Once the standards for digital cable were standardized, they should have been made mandatory..at least a QAM tuner capable of tuning non-encrypted content.

The "Integration Ban" should have never been passed making digital boxes more expensive for the cable industry to deploy and doing nothing for the consumer. The fact is people who don't want boxes will never pay for them and people who don't mind a digital box want to lease, not purchase.

patcat88

join:2002-04-05
Jamaica, NY
kudos:1

reply to RadioDoc

said by RadioDoc:

VZ is in a unique spot where they are essentially replacing their copper infrastructure with fiber. They currently coexist so there are additional pole attachment fees, contracts and local underground easement issues which are being worked out on a case-by-case basis.
There aren't any extra legal issues with FIOS. There is no legal difference between fiber for a T3 and fiber for FIOS. Commmunities tried to argue that the Fiber Splitter/Fiber cross connect boxes were Cable TV equipment and subject to local regulation (such as placement, or even its existence), they all fell flat on their faces, either due to FCC or state PUC, since all FIOS fiber has non-Cable-TV uses (T3s, SONET, Metro Ethernet, FIOS voice, FIOS internet) and the FCC doesn't regulate non-tariffed services, and doesn't let states regulate them either, also delivery medium isn't specified by the FCC and PUCs. Verizon could use open wire on ceramic insulators or 2 cans and a string (aslong as it connects to the PSTN) and it would be legal and no govt entity could say anything.

patcat88

join:2002-04-05
Jamaica, NY
kudos:1

reply to jmallory

said by jmallory:

If the FCC would have required that all TVs sold in the past decade were digital ready, most consumers would have already had at least one TV that could display the digital PEG channels WITHOUT a box.
It would have been smarter if the FCC banned TVs from having analog built in, and forced everyone to get a tuner for Analog if they wanted OTA analog with their new TV. That way we would have a massive, GUARENTEED user base.

Joe12345678

join:2003-07-22
Des Plaines, IL

reply to jmallory

said by jmallory:

Is just how badly the analog to digital TV transition has been handled here in the US. This has been screwed up from the word go.

1.) The February 2009 cutover date should have been for all television, not just over the air. We could have spent the last ten years moving from a 100% analog system to at this date a 90% digital system with just Over The Air analog being the remaining analog on any cable system and that gets turned off in February.
I think that they didn't want cable co to rape people at $5+ per TV a mo.
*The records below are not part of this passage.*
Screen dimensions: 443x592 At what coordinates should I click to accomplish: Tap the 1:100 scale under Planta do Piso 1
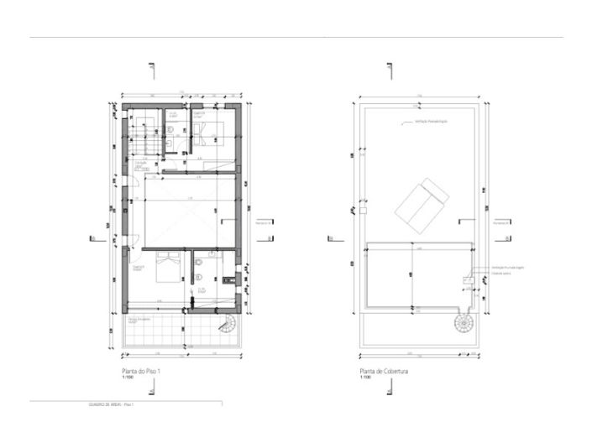(128, 378)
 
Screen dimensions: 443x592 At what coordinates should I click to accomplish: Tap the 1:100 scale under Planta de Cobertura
(365, 378)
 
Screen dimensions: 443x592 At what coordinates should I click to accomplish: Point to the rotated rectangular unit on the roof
(423, 202)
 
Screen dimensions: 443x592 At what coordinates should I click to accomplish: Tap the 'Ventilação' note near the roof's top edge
(432, 122)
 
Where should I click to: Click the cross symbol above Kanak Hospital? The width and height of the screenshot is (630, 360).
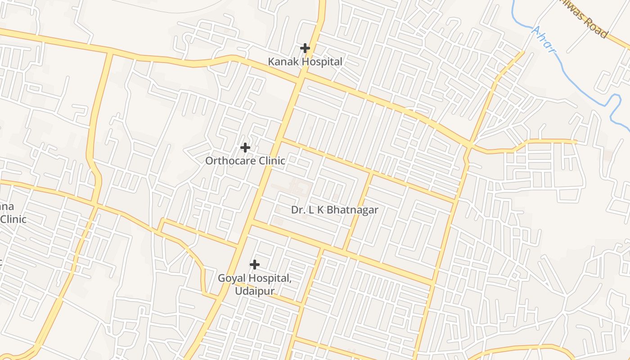tap(305, 48)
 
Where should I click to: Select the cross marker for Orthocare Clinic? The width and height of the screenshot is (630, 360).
tap(245, 147)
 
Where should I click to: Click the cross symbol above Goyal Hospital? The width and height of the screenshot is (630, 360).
tap(255, 264)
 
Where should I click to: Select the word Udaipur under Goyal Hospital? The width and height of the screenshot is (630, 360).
tap(255, 291)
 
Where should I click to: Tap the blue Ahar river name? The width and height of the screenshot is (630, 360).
tap(543, 40)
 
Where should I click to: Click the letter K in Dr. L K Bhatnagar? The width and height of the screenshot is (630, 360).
tap(319, 210)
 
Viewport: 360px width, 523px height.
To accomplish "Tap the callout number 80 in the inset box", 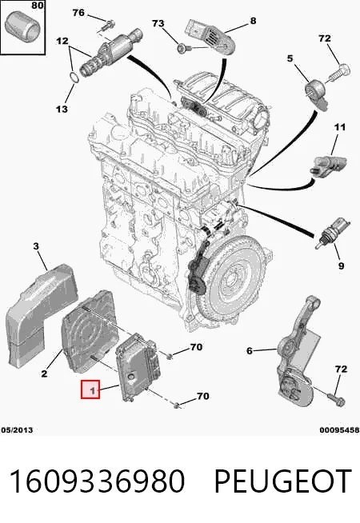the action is (x=38, y=6).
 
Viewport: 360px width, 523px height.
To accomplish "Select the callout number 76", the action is (x=78, y=13).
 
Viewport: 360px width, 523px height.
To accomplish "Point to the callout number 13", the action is (x=62, y=109).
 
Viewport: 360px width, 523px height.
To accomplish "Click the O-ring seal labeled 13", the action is (x=74, y=77).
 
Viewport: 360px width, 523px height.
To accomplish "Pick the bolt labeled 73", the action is (x=182, y=48).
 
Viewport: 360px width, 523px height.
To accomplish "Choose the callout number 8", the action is (x=254, y=21).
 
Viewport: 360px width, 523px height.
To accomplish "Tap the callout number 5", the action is (x=290, y=58).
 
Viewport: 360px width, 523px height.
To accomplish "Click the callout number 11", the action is (x=340, y=127).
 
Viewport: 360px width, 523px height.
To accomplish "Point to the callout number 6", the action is (x=250, y=350).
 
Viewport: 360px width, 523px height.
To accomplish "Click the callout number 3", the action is (x=36, y=246).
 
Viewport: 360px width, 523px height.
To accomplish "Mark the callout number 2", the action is (x=44, y=373).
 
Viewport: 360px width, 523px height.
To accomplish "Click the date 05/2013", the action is (x=17, y=430).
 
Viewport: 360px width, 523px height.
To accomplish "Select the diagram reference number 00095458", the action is (x=339, y=430).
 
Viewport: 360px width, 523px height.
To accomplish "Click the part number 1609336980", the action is (x=97, y=481).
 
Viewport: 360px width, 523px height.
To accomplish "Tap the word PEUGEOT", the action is (x=283, y=481).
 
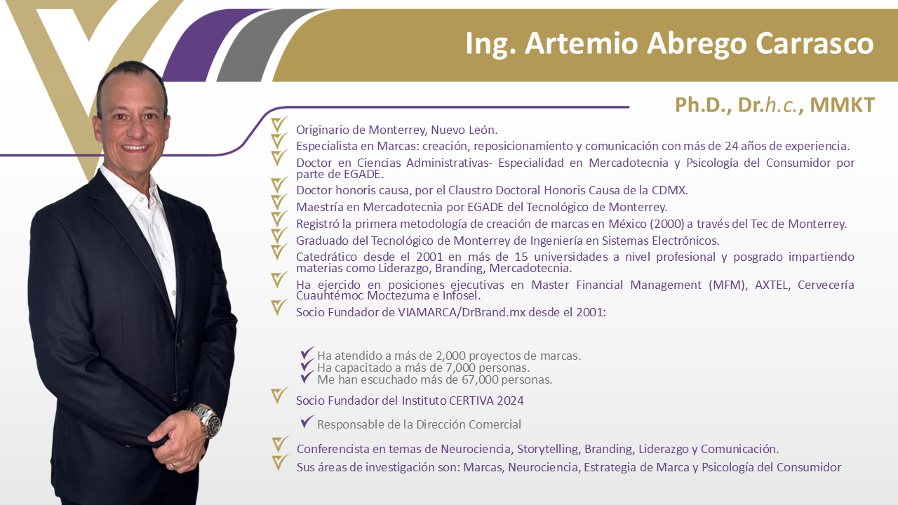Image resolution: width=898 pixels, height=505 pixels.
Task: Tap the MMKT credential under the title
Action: pyautogui.click(x=843, y=105)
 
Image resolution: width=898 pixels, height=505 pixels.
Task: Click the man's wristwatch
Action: pyautogui.click(x=206, y=419)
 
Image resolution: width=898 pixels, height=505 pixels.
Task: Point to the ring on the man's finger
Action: pyautogui.click(x=175, y=466)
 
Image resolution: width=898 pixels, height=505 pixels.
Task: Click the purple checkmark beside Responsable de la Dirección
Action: pyautogui.click(x=307, y=422)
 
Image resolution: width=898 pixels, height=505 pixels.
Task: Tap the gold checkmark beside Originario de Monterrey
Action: pyautogui.click(x=279, y=124)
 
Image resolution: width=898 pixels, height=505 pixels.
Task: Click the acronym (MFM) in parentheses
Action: pyautogui.click(x=728, y=285)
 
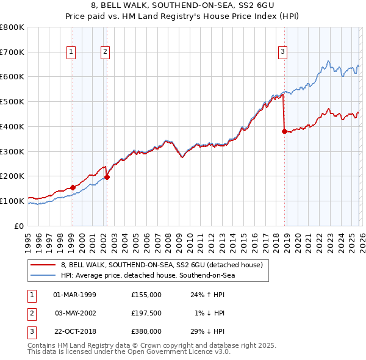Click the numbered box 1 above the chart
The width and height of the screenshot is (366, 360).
click(x=71, y=52)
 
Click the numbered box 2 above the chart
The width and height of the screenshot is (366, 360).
click(x=106, y=52)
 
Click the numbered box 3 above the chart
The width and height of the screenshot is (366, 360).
click(x=283, y=52)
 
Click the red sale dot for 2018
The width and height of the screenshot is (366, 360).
click(x=284, y=131)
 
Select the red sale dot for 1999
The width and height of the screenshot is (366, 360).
click(x=73, y=187)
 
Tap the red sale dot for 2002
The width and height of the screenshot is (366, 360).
click(x=107, y=177)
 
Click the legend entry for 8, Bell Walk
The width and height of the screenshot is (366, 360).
click(x=162, y=265)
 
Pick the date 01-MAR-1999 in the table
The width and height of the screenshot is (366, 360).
click(x=75, y=294)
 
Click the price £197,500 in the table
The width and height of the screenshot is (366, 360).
click(x=146, y=313)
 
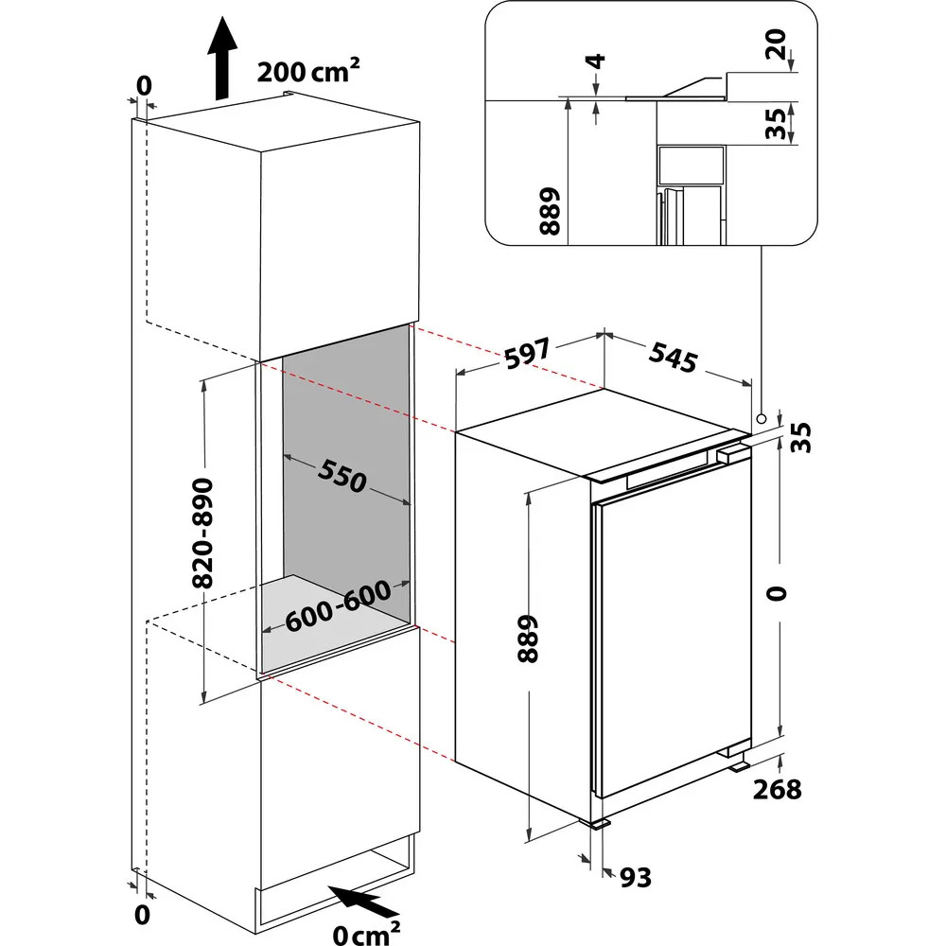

Also why can't they give you so many free boxes
ATT gives up to 4 with out a added fee.

JimF
Premium
join:2003-06-15
Allentown, PA

reply to afiggatt

said by afiggatt:

Yes, the FCC should have pushed the manufacturers to include ATSC tuners (and clear QAM tuners) in all TVs sooner.
Even that isn't enough. What you really need is a requirement for a CableCard slot in all TVs, since most content is either encrypted now, or is heading that way shortly as the cable companies move to HD. If you shop for new TVs today, very few of them have CableCard. What is the FCC being paid for anyway?